特定期間とは、課税期間の前年1月1日から6月30日までの期間をいい、特定期間中の課税売上高が1,000万円を超えた場合も課税事業者に該当します。
基準期間の課税売上高が1,000万円以下の場合、消費税の免税事業者となるため消費税の申告は原則不要です。
ただし、消費税課税事業者選択届出書を提出している事業者については、基準期間の課税売上高が1,000万円以下でも消費税の申告をしなければなりません。
適格請求書発行事業者は消費税申告が必須
適格請求書発行事業者(インボイス発行事業者)は、適格請求書(インボイス)の発行することが認められた事業者をいいます。

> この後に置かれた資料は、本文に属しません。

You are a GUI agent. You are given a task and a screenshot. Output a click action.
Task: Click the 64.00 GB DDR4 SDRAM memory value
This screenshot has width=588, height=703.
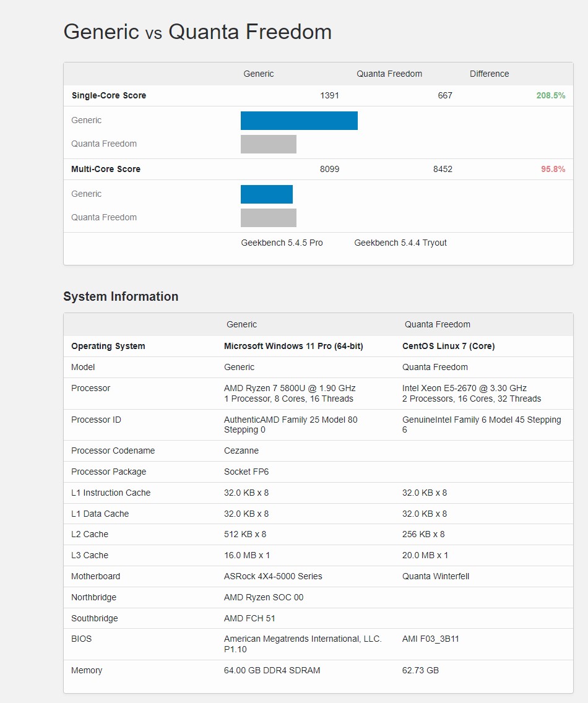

登録は任意ですので、適格請求書発行事業者の登録をしていなくても罰則はありませんが、適格請求書を発行できないことが事業に支障をきたすケースもあるため、事業者はインボイス登録の判断を迫られていました。
適格請求書発行事業者として登録できるのは消費税の課税事業者に限られ、消費税の免税事業者は登録対象から外れます。
しかし、免税事業者に該当する事業者でも、登録申請のタイミングで課税事業者を選択すればインボイス登録を行うことは可能です。
一方で、消費税の免税事業者が課税事業者になることを選択した場合、消費税の確定申告をしなければらなくなるため、適格請求書発行事業者となった事業者は売上規模に関係なく消費税の申告手続きを要します。
個人事業主の消費税の申告期限は翌年3月31日
個人事業主が消費税の確定申告を行う場合、翌年3月31日が申告期限・納期限です。
申告期限等が土曜日・日曜日・祝日の場合、その翌日を期限とするため、令和5年分の消費税の申告期限・納期限は令和6年4月1日(月)です。
所得税の申告期限は翌年3月15日までなので、消費税の方が半月ほど申告期限は遅いですが、期限内であれば所得税と消費税の申告書を同じタイミングで提出しても問題はありません。
今年の確定申告期間は例年以上に混雑することが予想されますので、早めに申告準備に取り掛かることをオススメします。